TASKS -
A – In the hourly cron guide, what does the @hourly macro expand to?
B – Resume the hourly cron guide from its last sentence onward.

PAGE EXTRACT -
[Start of section]
The expression
0 * * * * /path/to/your/script.sh
Or use the macro shorthand, which works on most modern systems:
@hourly /path/to/your/script.sh
They're identical — @hourly expands to 0 * * * *.
Variations
| Expression | Meaning |
|---|---|
0 * * * * | Every hour at :00 |
30 * * * * | Every hour at :30 |
0 */2 * * * | Every 2 hours (0, 2, 4, 6, …) |
0 */3 * * * | Every 3 hours (0, 3, 6, 9, …) |
0 9-17 * * * | Every hour from 9 AM to 5 PM |
0 9-17 * * 1-5 | Every hour during business hours, weekdays only |
Platform-specific examples
Linux crontab
@hourly /usr/local/bin/refresh-cache.sh
AWS EventBridge
AWS doesn't support macros. Use the explicit form:
cron(0 * ? * * *)
GitHub Actions
on:
schedule:
- cron: '0 * * * *'
Kubernetes CronJob
schedule: "0 * * * *"
Common mistakes
Don't use * * * * * — that fires every minute, not every hour. The minute field must be 0 (or a specific minute) for hourly cadence.
[End of section]
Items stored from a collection
[Start of section]
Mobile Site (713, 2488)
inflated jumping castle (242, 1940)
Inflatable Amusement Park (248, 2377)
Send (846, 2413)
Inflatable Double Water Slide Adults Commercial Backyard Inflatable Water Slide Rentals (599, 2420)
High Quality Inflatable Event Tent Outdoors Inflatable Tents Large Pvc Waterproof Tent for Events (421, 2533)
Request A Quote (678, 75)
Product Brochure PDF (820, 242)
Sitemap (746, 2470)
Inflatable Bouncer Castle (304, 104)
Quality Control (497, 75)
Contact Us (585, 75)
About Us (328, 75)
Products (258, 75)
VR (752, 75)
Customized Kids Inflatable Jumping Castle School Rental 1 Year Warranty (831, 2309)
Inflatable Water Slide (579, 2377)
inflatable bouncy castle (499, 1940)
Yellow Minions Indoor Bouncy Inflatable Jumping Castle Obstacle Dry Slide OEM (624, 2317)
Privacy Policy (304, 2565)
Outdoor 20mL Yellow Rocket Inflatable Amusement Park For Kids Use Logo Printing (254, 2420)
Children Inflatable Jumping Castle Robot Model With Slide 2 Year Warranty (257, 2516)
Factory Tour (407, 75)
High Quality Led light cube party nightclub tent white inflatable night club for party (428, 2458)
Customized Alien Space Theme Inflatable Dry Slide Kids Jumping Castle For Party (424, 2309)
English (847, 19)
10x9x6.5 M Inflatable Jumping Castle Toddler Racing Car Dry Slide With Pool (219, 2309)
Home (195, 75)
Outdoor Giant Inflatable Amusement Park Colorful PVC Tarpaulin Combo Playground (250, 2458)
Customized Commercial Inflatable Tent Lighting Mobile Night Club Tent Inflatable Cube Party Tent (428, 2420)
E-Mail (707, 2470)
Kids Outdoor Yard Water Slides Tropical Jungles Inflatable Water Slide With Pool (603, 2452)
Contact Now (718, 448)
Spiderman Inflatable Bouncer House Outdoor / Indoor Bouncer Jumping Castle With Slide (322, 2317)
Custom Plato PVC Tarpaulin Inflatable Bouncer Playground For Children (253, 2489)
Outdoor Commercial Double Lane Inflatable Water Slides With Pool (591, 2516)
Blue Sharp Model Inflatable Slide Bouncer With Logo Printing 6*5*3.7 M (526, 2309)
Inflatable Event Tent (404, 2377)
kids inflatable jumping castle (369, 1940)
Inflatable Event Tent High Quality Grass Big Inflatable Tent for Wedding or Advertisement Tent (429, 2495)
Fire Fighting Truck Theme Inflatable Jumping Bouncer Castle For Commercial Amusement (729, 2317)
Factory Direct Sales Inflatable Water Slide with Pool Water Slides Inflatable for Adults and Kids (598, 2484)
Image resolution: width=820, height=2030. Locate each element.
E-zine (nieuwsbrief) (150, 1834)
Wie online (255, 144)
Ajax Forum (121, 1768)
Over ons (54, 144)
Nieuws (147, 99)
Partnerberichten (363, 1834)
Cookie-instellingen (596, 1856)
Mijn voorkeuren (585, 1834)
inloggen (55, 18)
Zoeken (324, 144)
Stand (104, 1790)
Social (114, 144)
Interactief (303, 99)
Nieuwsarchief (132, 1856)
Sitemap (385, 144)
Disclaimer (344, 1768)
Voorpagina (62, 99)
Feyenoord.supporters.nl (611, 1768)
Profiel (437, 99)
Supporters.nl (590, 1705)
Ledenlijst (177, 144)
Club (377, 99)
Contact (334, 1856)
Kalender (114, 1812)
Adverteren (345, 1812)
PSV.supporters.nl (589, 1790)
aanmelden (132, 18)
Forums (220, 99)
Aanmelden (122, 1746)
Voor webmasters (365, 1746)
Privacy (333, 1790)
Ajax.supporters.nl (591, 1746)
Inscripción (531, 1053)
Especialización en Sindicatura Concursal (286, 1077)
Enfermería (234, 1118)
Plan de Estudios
[End of section]
EXERCISE RESPONSES -
A – 0 * * * *

B –
Be careful with */2 in the hour field. 0 */2 * * * fires at midnight, 2 AM, 4 AM, ... 10 PM — that's a 23-hour gap at midnight on month boundaries because the count resets. Usually fine; just be aware.
Distributing load across multiple servers
If 100 servers all run @hourly, they all fire at :00 — which can overwhelm shared backends. Two fixes:
- Stagger by minute: server 1 uses
3 * * * *, server 2 uses7 * * * *, etc. - Use Jenkins'
Hsyntax (Jenkins-only) which automatically hashes the offset per job.